Inspiring Technological Relevance in Manufacturing Workers

Concerns are heightening about how to keep an industry-specific workforce relevant in the wake of improvements in robotics, AI and more.

Mobile Tech In Plant

Growing up in a brilliant, non-academic, blue-collar family, a passion sprouted at an early age to learn everything possible about the advancements of the Information Age, aka the Electronic Era. College was not an option but rather a family demand. As continued education taught about current and future innovations, concerns ignited for the human workforce as machinery and equipment slowly but surely continued creeping in to replace people wherever possible.

Fast forward, now in a senior leadership role at an expanding East Coast niche manufacturer, concerns are heightening about how to keep a dedicated, industry-specific workforce relevant in the wake of furthering production floor efficiencies with the applicable industrial improvements in robotics, 3D printing, AI, IoT, 5G, nanotechnology plus others. 

Drive to Inspire

The organization’s foundational mission established by the CEO is that this business exists to change people’s lives. This is refreshing in a ruthlessly ambitious world, but how does a company remain competitively priced, improve project completion pace, maintain profitability, and un-waver from its pursuit of positively impacting people’s lives? Personal development of those who thought they had learned everything in their trade – that’s how. Investing in team members keeps everyone employed in this organization. 

The next question is how to inspire those that have been in their comfort zones for many years. The reality is that some will never want to leave that warm-fuzzy place of knowing what they know, and that’s all they want to know because they are great at it. Some want to see if others will succeed before they dip their toes in the unknown, seemingly cold abyss.

However, about a third of the team is enthusiastically jumping at the opportunities for company-paid personal career development. This unanimous company-wide decision and initiative have also drawn the attention of prospective employees eager to join a team where all levels of leadership are dedicated to individualized employee development plans. 

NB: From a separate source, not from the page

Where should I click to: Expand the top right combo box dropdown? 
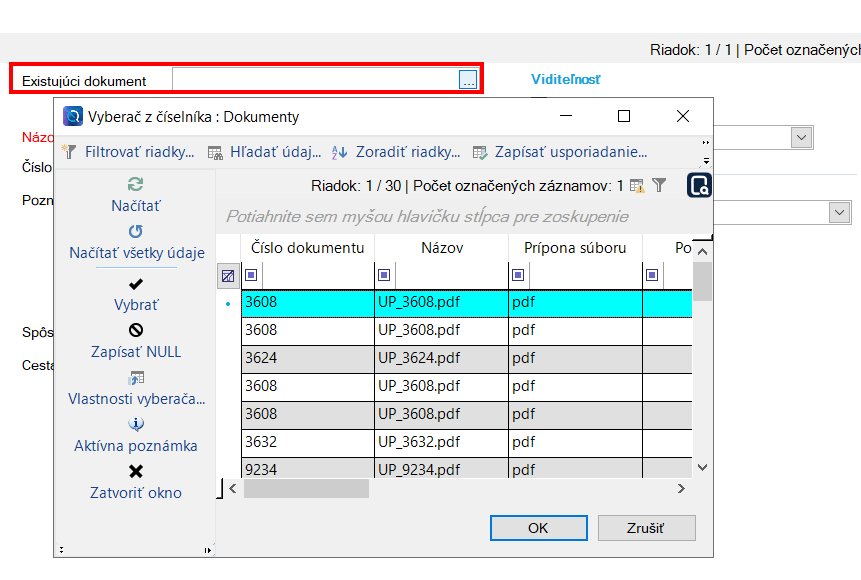(801, 137)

The key is not to force job progression but to get each person excited about their future and how they can grow, which will naturally flow throughout the organization due to enriched morale and encouragement of what the future holds. As each person understands the impacts of technological intrusion and considers the benefits associated with increasing their skill sets, they recognize the positive impacts of learning industry advancements, personally growing in their careers to avoid job obsolescence, and earning higher wages. These effects, once realized, have truly been life-changing for employees and their families.

 Opportunities for Growth

The leading reasons people abandon places of employment are a poor connection to others in the organizations, lack of respect, and no chance for advancement. Adopting the mindset that people work for people has greatly uplifted company culture. The methods employed to combat these leading reasons for employee turnover are directly related to skill and career development for every person in the organization, from entry-level to skilled tradespeople to production floor managers and every position in between. 

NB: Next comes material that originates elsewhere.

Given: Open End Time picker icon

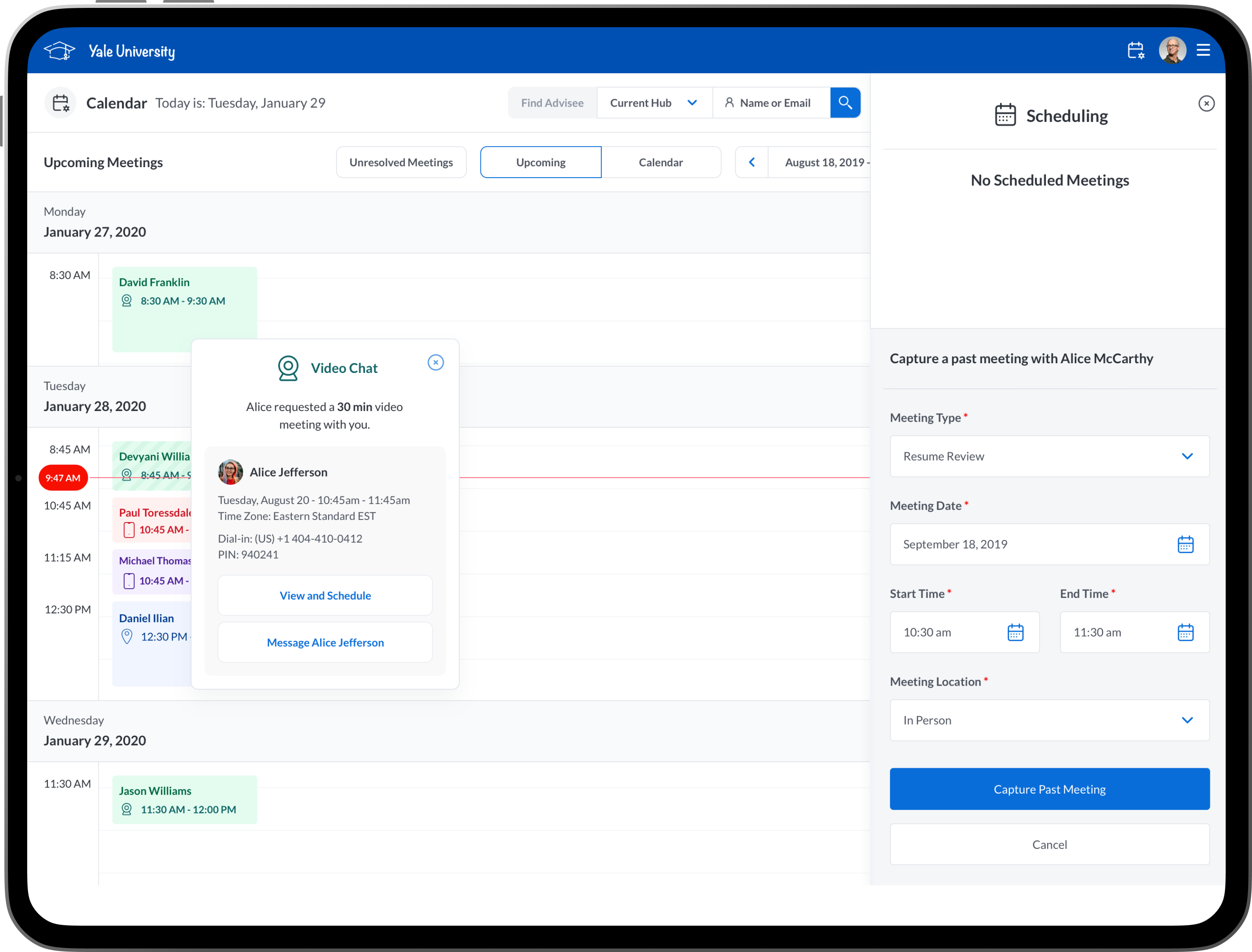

Since the company’s product line consists of custom units hand-built to the end locality’s ecological, atmospheric, and geographic requirements, manufacturing has been labor intensive for the last 20+ years. Over the years, very few technologies were identified that would significantly impact production efficiencies until a retired space exploration engineer joined the team and awakened the forces. This addition to the team immediately took innovative awareness immeasurable steps into the organization’s future. 

Early in the manufacturing advancement assessment, every known avenue was investigated, leading to a plethora of sources for additional information and development. With the help of local vocational centers, community colleges, and trade-specific schools, team members are learning and progressing their careers through employer-paid professional development. Courses start at a beginner’s level and continue to certification for trades in electrical, welding, equipment operation, engineering, project governance and quality assurance. 

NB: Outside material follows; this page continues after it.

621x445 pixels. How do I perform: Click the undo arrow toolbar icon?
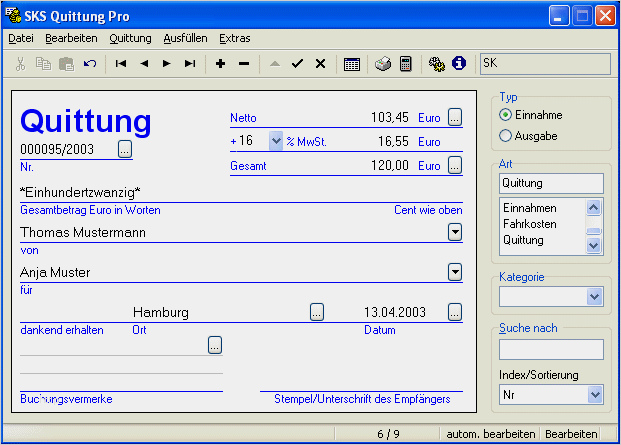click(x=90, y=64)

As employees secure the foundation of their chosen field, they discover how robotics, AI, and other technologies will increase production rates, improve quality consistency, and increase their knowledge of the relevant industry and trade-specific machinery and equipment. Knowing how to operate, monitor, and program such applications significantly boosts that individual’s confidence and others’ enthusiasm and desire to want to learn also. 

On a personal level, company-paid English courses are available for those whose native language is not English. Leadership classes are also company-paid and offered to those interested in future supervisory or management roles. 

Often companies that adopt technologically advanced equipment replace workers with machinery without considering the opportunities the technology creates for their loyal team members. Organizational cultures that incorporate technology to the detriment of human betterment have forgotten the importance and purpose of their calling. Companies are led to modernization through human interaction with innovation.

As the transition from the Information Age to the Experience Age takes hold, businesses must embrace their social responsibility of employee development for the good of each other and the world. 

Michelle Gartman is an MBA student at Regent University and Financial Controller for the east coast-based niche manufacturer Acoustical Sheetmetal Company.